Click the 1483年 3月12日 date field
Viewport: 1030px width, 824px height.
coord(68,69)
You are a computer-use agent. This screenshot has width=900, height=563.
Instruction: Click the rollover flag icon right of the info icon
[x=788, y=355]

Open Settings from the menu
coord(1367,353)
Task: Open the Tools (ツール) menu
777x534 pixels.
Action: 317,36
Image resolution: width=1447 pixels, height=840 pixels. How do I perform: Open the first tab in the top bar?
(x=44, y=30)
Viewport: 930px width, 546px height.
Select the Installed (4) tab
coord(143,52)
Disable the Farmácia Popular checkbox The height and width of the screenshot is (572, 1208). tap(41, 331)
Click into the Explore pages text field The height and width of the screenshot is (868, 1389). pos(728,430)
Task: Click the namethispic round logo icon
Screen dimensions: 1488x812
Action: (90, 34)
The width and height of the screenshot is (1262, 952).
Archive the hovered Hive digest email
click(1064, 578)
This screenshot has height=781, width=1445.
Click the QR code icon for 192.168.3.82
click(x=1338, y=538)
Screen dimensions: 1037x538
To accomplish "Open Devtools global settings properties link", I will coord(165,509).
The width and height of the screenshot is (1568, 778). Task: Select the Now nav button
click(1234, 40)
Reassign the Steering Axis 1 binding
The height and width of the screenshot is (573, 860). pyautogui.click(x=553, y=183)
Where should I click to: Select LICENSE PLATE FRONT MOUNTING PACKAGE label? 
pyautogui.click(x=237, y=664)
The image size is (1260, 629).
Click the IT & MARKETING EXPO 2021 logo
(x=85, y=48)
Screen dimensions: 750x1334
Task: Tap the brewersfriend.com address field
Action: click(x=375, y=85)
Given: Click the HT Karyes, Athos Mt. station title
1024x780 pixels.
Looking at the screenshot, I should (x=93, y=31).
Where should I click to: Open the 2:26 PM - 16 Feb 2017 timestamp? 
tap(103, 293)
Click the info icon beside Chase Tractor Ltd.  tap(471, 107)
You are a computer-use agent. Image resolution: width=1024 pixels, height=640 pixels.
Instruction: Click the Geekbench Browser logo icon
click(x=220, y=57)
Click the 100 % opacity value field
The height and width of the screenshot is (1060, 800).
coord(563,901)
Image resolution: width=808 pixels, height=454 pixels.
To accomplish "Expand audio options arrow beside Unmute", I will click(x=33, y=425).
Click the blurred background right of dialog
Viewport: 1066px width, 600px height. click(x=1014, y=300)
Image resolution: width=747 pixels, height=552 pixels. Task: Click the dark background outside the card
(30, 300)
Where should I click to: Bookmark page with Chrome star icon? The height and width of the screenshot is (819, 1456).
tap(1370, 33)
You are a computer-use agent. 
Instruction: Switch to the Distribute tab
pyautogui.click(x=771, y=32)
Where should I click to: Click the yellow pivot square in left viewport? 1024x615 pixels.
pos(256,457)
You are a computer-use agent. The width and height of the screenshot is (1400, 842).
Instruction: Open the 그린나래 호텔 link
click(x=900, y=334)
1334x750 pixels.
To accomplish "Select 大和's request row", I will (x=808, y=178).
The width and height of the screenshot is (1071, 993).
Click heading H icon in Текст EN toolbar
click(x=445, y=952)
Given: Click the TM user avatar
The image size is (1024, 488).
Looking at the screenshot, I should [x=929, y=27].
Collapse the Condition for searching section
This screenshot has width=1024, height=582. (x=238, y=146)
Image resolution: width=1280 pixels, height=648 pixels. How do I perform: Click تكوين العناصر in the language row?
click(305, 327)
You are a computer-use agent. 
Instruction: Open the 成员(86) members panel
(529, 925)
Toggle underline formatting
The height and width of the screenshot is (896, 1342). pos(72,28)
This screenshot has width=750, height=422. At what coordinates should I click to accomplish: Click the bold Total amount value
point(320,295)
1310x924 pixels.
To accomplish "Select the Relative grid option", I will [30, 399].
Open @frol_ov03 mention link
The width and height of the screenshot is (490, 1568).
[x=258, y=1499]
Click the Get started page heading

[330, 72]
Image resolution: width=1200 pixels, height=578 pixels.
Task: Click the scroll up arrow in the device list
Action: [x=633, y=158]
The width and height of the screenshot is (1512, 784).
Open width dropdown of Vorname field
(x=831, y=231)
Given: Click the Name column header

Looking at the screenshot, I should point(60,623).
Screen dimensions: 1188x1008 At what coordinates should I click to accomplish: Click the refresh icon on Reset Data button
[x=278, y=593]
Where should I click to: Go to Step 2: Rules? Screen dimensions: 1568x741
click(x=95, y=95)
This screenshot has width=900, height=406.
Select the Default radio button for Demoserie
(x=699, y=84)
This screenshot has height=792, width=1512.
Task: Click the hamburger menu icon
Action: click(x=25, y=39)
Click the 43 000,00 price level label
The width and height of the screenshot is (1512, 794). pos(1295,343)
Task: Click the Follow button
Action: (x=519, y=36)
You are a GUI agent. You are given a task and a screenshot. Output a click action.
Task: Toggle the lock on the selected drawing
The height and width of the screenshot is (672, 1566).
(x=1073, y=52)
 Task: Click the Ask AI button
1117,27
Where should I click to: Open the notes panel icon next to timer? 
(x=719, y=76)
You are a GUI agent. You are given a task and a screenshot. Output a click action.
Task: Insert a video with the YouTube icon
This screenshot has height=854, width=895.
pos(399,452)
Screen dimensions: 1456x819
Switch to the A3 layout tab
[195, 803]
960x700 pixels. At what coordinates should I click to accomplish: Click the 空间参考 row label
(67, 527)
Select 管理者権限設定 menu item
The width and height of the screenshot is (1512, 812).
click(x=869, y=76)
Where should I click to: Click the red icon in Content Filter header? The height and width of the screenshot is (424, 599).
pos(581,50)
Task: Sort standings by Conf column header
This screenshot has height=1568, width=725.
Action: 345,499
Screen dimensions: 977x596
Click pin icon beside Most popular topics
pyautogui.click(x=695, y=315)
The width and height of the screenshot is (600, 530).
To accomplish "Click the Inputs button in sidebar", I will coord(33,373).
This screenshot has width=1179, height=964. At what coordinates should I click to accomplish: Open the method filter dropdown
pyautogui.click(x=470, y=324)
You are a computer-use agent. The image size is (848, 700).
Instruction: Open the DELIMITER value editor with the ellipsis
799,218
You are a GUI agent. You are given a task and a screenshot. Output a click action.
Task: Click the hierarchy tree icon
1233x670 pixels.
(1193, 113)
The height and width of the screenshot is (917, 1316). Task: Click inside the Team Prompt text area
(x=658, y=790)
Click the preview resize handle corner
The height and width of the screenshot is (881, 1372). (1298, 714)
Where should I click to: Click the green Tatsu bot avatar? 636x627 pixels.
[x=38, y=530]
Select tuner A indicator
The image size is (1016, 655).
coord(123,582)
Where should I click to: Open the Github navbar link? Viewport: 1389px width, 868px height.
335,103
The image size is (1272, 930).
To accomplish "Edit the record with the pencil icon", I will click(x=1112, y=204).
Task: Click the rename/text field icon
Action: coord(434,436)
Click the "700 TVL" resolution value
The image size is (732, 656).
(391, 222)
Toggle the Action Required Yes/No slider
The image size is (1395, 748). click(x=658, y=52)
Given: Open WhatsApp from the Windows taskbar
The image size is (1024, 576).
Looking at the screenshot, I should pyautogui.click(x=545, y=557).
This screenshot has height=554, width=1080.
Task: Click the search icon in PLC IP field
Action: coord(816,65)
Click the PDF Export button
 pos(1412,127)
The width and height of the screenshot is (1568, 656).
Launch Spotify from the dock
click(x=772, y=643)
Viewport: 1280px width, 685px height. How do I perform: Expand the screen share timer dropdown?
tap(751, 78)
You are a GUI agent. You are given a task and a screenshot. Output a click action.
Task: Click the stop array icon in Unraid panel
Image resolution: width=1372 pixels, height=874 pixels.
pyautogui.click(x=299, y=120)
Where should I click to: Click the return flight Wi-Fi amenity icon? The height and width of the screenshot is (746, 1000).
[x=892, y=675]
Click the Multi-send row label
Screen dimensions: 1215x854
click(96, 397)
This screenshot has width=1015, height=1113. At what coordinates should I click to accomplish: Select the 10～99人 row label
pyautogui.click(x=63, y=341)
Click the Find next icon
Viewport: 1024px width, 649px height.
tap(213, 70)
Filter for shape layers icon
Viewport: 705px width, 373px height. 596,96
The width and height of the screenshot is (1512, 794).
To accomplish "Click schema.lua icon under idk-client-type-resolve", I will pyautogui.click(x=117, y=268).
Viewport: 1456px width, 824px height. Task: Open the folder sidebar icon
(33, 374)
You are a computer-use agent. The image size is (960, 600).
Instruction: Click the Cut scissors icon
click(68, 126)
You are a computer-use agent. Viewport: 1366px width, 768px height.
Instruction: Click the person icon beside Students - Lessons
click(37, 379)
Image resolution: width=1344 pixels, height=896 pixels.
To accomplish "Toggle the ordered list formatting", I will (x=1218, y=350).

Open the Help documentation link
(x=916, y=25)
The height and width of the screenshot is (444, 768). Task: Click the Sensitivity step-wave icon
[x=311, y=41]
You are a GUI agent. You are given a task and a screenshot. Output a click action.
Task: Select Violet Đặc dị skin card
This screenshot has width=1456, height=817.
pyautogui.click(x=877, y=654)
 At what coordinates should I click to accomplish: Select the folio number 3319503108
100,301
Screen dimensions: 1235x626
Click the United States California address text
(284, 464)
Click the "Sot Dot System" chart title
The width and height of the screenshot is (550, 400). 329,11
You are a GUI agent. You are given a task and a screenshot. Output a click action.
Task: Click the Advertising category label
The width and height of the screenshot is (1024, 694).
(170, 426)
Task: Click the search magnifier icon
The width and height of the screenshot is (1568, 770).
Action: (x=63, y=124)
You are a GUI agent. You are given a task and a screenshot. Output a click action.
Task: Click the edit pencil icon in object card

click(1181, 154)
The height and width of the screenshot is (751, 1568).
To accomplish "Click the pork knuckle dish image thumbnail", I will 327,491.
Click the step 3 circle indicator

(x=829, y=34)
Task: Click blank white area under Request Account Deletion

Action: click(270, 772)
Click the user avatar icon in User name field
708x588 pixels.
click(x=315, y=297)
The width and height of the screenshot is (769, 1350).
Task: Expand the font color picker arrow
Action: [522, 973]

============================================================

§ DIRECTION
Count the lines in the data above that contain the word "next". Reply with the number only.

§ REPLY
2